**PROBLEM REQUIREMENTS**: Copy exactly, and only, the lines from the line containing "Tap the 评论 comment" through the last line of the records below, both included.

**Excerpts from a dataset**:
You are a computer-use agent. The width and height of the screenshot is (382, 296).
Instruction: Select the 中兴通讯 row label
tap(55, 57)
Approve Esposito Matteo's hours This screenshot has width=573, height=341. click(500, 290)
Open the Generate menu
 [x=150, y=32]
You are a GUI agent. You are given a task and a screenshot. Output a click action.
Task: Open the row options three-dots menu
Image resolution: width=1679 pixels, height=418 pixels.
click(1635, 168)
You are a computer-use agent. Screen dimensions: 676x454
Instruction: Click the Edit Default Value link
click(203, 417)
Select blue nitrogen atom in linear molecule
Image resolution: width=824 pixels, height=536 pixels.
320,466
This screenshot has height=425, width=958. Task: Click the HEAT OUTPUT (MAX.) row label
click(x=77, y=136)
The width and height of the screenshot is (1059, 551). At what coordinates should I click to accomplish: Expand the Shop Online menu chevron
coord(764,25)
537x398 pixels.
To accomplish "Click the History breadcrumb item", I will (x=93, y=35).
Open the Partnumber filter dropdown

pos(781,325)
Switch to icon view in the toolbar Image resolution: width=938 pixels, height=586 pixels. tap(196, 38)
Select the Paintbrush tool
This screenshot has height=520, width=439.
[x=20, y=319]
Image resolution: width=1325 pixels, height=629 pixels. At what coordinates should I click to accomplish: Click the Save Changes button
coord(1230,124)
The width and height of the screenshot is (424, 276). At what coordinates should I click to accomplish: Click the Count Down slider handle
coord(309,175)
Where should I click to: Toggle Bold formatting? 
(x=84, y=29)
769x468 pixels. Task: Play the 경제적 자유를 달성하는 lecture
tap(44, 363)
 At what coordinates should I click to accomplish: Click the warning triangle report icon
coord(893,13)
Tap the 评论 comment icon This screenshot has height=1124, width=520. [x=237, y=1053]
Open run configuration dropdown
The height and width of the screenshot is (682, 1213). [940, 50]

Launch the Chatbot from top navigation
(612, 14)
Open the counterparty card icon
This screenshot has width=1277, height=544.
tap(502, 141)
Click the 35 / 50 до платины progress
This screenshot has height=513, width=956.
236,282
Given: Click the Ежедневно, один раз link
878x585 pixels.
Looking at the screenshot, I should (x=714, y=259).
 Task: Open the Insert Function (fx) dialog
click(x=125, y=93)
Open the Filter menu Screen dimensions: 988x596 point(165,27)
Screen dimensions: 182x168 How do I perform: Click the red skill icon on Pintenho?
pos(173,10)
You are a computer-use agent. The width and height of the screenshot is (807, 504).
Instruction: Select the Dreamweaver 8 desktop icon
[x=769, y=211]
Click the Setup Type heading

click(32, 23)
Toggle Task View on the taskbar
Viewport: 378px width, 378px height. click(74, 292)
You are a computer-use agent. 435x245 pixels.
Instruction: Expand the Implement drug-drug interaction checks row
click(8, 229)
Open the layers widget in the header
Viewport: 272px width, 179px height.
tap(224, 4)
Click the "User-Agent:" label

**ANSWER TO THIS PROBLEM**:
Tap the 评论 comment icon This screenshot has height=1124, width=520. [x=237, y=1053]
Open run configuration dropdown
The height and width of the screenshot is (682, 1213). [940, 50]

Launch the Chatbot from top navigation
(612, 14)
Open the counterparty card icon
This screenshot has width=1277, height=544.
tap(502, 141)
Click the 35 / 50 до платины progress
This screenshot has height=513, width=956.
236,282
Given: Click the Ежедневно, один раз link
878x585 pixels.
Looking at the screenshot, I should (x=714, y=259).
 Task: Open the Insert Function (fx) dialog
click(x=125, y=93)
Open the Filter menu Screen dimensions: 988x596 point(165,27)
Screen dimensions: 182x168 How do I perform: Click the red skill icon on Pintenho?
pos(173,10)
You are a computer-use agent. The width and height of the screenshot is (807, 504).
Instruction: Select the Dreamweaver 8 desktop icon
[x=769, y=211]
Click the Setup Type heading

click(32, 23)
Toggle Task View on the taskbar
Viewport: 378px width, 378px height. click(74, 292)
You are a computer-use agent. 435x245 pixels.
Instruction: Expand the Implement drug-drug interaction checks row
click(8, 229)
Open the layers widget in the header
Viewport: 272px width, 179px height.
tap(224, 4)
Click the "User-Agent:" label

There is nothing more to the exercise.